Seems very interesting. How do you compare with services like spark form readdle? Also how long does the categorization take the first time?

Hi Vikas,

That's a good question. Spark is an inbox assistant which helps to improve the email tasks productivity. Eventhough the categorization of emails makes it looks like it is in the same space as Vaultedge, I think it is not. Vaultedge is a personal document organizer, which helps you to find your documents quickly irrespective of whereever it is. So we work across emails, cloud storage, offline devices etc. So in that sense, the purpose of these two tools are different at least as of now.

Thanks for the great question. Happy to answer any follow up questions.

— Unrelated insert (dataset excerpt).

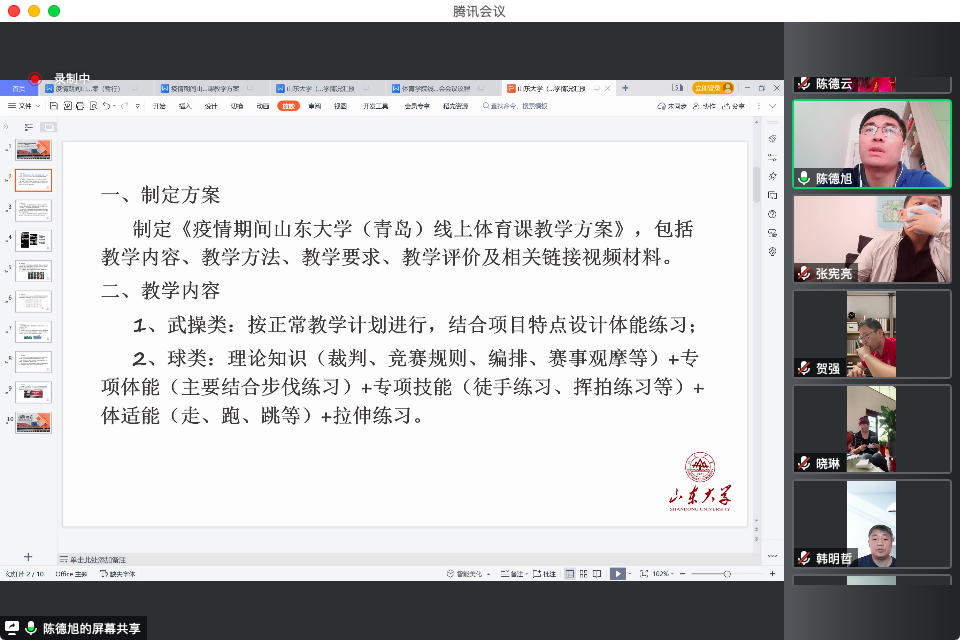960x640 pixels.
Task: Toggle the outline/thumbnail panel view icon
Action: (x=29, y=127)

I think it would be very risky to put so much information in a single place that can sift through all these details and summarize this information about you. What are the security measures that you will offer?
Vaultedge will not store the actual files, only metadata about the files. We plan to encrypt the metadata and also optionally allow user to control the keys. We will also have 2-factor authentication. Please suggest if you have any suggestions. Thanks for asking.
this is better. My suggestion is that the metadata is not linked to a complete profile.
I would like to understand a little better your comment about "metadata is not linked to a profile". Do you say by not linked to a profile, there shouldn't be a way for a hacker to figure out the metadata of a user? Or you mean "metadata" should be associated to individual accounts(say dropbox), so incase of a breach, only the metadata for that account is compromised and not for all the accounts of a user? Thanks for your time.
Can Vaultedge work offline; and if a complete online cloud platform how do u update data from users device.
Though Vaultedge is hosted on cloud, it can support offline data sitting in laptops or usb drives. When connecting a offline device to Vaultedge, Vaultedge will ask user to install a client program. This client program will help in categorization and creation of search index of the offline data. Once categorized and indexed, periodically the client program will redo the operations when there are changes to the data. When user clicks on such a offline file, Vaultedge has the ability to pull the file from the offline storage if the device is connected. Users also have the option of keeping a copy of such offline data within Vaultedge cloud for faster access. Thanks for the question. Please let me know if you have further questions.